Harmony had offered a $1M bounty to return the remaining stolen amount. The bounty was soon after increased to $10M but Harmony has not received a legitimate response to date. The global hunt continues with investigations passed on to the Federal Bureau of Investigation (FBI) with the cooperation of partners, including multinational cryptocurrency exchanges. We believe this was a coordinated attack targeting our internal infrastructure. There is no evidence to date that the bridge smart contracts, or the blockchain protocol, were compromised.
Decrypting the bridge keys would have required several operations from within a secure set of servers to generate keys on-the-fly performed on servers with privileged access (authorized roles). We believe the attacker(s) 1) employed a phishing schemes to trick at least one software developer to install malicious software on their laptop, that 2) enabled the attacker to either read chat threads to understand how to operate the bridge, and/or gain access to non-public bridge infrastructure code, plus 3) gaining backdoor access to one or more servers, to perform the hack. The perpetrator(s) were successfully able to do all three.
An attack inducing installation of trojan-horse software occurred as recently as June 17th. We are still investigating what this software is capable of. Meanwhile, we discovered a vulnerability on June 18th related to software packages included with our internal subgraph service. This leads to exposing all server addresses within a private cloud environment. This may have been potentially used to probe internal server addresses. The engineering team was in the process of addressing this vulnerability before the bridge hack on June 23rd. Post-hack, we discovered evidence that there were server logs with date and timestamps, hinting that the perpetrator began reviewing the Horizon Bridge implementations as early as June 2nd. This, in itself, is insufficient to compromise the bridge. The combination of all of the above demonstrates an orchestrated attack to perform the hack.

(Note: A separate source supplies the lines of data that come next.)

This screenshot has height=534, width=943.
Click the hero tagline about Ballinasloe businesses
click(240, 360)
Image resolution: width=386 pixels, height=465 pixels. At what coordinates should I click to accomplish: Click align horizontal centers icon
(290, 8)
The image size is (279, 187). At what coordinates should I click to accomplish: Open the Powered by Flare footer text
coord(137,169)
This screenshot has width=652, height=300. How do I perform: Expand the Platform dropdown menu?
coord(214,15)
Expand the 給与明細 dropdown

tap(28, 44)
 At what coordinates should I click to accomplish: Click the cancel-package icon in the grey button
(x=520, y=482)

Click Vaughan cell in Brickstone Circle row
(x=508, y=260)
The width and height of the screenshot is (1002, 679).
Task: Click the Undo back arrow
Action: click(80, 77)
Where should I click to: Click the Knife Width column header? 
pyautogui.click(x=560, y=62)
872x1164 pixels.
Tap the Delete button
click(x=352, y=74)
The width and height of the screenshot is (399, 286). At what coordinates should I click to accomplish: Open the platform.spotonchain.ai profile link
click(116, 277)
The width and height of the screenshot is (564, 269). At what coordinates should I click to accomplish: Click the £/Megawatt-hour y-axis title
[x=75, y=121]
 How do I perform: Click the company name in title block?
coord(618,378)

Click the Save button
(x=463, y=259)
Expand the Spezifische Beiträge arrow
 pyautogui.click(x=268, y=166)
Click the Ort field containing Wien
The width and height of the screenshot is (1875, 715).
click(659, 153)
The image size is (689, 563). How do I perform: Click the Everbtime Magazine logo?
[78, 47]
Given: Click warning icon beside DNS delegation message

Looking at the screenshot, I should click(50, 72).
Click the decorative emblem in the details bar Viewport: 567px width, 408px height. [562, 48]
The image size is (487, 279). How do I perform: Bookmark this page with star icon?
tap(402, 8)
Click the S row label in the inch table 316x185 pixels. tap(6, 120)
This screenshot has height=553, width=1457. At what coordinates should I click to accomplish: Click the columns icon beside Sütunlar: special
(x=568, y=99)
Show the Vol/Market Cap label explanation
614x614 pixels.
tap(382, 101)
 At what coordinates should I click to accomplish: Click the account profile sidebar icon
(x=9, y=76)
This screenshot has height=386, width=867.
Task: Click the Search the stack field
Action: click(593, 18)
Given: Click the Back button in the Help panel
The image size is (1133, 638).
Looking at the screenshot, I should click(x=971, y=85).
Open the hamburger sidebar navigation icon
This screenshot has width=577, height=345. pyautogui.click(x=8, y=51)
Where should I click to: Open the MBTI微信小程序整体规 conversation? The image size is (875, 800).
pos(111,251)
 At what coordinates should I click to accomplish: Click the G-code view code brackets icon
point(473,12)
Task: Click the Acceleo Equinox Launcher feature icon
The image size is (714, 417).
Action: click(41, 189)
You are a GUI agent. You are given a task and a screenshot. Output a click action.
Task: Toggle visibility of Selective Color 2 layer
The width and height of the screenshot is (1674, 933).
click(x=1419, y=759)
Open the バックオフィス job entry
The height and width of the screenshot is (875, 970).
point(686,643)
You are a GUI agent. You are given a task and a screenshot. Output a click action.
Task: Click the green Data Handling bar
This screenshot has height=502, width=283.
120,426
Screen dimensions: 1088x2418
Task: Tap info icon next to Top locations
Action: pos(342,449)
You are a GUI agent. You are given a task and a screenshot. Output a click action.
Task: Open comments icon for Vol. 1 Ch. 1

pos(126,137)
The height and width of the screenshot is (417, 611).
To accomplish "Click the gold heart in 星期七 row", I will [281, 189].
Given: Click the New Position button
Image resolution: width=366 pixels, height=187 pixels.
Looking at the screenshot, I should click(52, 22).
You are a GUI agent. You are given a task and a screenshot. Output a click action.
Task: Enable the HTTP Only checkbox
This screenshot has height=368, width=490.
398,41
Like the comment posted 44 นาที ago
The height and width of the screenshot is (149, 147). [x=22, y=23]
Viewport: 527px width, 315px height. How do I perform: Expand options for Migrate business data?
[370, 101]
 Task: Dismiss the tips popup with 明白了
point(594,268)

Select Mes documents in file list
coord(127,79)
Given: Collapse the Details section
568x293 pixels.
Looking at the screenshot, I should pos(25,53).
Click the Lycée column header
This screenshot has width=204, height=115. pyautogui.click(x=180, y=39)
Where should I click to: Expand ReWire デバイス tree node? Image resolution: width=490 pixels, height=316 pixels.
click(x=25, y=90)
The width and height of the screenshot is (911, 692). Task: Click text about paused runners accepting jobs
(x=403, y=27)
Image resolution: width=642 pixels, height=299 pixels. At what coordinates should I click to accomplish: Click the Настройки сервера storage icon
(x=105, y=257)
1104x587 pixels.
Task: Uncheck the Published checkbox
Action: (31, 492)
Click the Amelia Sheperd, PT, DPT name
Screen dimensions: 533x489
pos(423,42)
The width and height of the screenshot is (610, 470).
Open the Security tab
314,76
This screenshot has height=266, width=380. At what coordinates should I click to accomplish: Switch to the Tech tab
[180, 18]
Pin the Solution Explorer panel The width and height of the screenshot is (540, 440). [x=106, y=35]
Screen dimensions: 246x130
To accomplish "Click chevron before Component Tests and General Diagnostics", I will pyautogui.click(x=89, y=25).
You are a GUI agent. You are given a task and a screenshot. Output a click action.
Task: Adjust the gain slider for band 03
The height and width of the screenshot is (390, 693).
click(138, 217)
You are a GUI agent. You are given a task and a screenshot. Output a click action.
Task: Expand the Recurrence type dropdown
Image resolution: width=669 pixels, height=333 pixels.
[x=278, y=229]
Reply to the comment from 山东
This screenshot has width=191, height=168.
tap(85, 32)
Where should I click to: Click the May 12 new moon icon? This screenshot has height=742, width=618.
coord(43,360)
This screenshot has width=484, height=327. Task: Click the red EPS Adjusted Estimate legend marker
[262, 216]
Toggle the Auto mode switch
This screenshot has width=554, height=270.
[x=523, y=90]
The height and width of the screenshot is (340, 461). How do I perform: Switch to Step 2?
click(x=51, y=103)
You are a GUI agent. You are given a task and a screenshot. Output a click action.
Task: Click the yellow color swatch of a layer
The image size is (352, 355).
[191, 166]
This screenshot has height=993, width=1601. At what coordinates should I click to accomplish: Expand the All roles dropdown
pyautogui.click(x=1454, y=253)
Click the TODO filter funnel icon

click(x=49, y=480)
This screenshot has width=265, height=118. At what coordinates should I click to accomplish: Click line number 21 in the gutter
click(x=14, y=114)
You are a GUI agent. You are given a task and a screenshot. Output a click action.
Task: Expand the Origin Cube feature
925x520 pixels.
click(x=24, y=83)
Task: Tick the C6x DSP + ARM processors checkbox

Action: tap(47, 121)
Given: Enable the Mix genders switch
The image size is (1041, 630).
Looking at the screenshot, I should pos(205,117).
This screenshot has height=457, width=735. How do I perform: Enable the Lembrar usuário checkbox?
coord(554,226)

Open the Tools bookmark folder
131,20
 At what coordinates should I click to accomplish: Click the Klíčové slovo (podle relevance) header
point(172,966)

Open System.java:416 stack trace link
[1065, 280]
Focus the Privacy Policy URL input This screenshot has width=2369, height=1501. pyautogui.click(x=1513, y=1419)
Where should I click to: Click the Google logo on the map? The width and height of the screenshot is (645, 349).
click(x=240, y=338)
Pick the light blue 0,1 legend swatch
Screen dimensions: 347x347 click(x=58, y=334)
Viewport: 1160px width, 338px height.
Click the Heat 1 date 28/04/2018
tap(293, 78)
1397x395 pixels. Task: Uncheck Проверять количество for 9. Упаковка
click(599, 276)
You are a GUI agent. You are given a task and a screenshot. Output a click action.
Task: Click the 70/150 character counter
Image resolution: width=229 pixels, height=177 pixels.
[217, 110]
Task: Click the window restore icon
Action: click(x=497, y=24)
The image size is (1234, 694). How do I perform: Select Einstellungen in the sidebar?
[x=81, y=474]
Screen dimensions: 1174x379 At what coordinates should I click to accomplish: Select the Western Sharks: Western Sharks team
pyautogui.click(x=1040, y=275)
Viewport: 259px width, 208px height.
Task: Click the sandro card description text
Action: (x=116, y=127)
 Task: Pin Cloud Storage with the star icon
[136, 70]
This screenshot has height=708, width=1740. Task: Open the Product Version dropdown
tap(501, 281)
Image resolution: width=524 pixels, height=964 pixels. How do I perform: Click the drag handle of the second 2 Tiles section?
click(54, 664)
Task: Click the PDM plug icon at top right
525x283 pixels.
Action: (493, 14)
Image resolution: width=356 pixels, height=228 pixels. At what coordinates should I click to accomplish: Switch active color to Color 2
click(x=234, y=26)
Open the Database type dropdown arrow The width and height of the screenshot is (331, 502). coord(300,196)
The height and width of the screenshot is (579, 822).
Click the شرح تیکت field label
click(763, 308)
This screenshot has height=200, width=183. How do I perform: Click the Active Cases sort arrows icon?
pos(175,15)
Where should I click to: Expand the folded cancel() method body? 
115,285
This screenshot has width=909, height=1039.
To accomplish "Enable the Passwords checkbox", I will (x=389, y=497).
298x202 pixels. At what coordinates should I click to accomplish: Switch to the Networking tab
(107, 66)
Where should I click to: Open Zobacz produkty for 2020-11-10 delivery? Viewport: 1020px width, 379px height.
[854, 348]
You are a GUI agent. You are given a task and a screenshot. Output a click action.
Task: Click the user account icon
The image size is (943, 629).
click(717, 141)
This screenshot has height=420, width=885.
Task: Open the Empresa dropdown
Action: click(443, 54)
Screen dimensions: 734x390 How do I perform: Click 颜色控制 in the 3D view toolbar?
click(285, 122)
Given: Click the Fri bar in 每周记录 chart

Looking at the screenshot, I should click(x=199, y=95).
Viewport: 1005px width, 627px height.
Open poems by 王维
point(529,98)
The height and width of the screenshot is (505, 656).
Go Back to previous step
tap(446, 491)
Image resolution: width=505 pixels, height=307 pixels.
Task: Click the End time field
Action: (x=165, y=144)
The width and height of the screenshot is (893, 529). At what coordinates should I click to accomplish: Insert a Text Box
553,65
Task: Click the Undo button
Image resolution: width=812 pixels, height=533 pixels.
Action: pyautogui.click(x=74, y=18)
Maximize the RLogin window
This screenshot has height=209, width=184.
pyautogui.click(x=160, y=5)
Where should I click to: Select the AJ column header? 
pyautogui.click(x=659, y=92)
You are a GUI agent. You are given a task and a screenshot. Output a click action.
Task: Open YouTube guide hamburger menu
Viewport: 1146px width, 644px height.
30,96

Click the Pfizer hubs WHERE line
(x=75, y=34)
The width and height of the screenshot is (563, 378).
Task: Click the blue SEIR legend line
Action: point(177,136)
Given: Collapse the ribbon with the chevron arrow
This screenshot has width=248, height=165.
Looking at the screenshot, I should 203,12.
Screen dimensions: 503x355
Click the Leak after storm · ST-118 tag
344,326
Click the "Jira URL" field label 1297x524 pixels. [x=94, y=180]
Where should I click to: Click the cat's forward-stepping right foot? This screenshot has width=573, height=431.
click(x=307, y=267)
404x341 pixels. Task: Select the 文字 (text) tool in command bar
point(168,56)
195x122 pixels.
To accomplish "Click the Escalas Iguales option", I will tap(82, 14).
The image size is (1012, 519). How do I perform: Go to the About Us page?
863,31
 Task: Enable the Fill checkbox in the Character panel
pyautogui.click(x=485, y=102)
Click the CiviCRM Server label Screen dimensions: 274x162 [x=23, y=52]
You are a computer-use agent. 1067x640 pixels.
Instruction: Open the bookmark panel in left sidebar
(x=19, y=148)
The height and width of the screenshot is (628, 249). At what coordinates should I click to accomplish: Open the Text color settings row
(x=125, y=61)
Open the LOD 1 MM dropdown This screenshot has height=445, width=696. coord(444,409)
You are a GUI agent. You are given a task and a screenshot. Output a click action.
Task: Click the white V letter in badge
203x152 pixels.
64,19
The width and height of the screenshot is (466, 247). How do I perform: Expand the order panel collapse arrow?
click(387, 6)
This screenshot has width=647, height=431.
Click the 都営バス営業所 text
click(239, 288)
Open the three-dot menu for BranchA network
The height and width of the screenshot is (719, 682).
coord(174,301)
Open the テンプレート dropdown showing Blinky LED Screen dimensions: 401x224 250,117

The Horizon Bridge has since been halted but not until approximately 64,000 wallets, with approximately 50,000 of them being bridged wallet owners, and the rest spread across the entire DeFi ecosystem, were affected. To regain trust from our community, Harmony also paused the unaffected Trustless Bitcoin bridge, reinforced it with an expanded key set, and swapped the multisig signers to be managed by a new set of keys. We have since released the Bitcoin bridge funds and have the owners reclaim their funds, effectively rendering the bridge offline, in order to secure user funds on this bridge. We plan to reconvene bridge activities at a later date.
Harmony has now set up a Security Operations team to lock down Cloud infrastructure to minimize any further compromise by reducing the attack surface. Access to any of the cloud services, including bridge nodes, were decoupled in an effort to preserve forensic evidence while maintaining minimal blockchain node operations for the Harmony blockchain. A focused Security Operations team is reviewing the practices around Cloud operations to review and rollout security best practices, such as the use of Single Sign-On with Multi Factor Authentication (MFA), use of VPN, clear separation of sensitive and insensitive data, full traceability of access, in all identifiable entry points, in order to minimize any potential attack vectors in the future. Some of these new security practices have been put in place to enable team members to continue their limited set of operations while the process continues over the next calendar quarter aimed to enforce measures to prevent any similar incidents from happening in the future.
We have engaged Chainalysis and Anchain for forensic analysis, are working with the FBI, and are tracking the hackers with the assistance of partners, including exchanges worldwide. As mentioned earlier, funds were funneled into the mixer, Tornado Cash. At the time of this writing, there are no movements to or from high-confidence withdrawal candidates from Tornado Cash.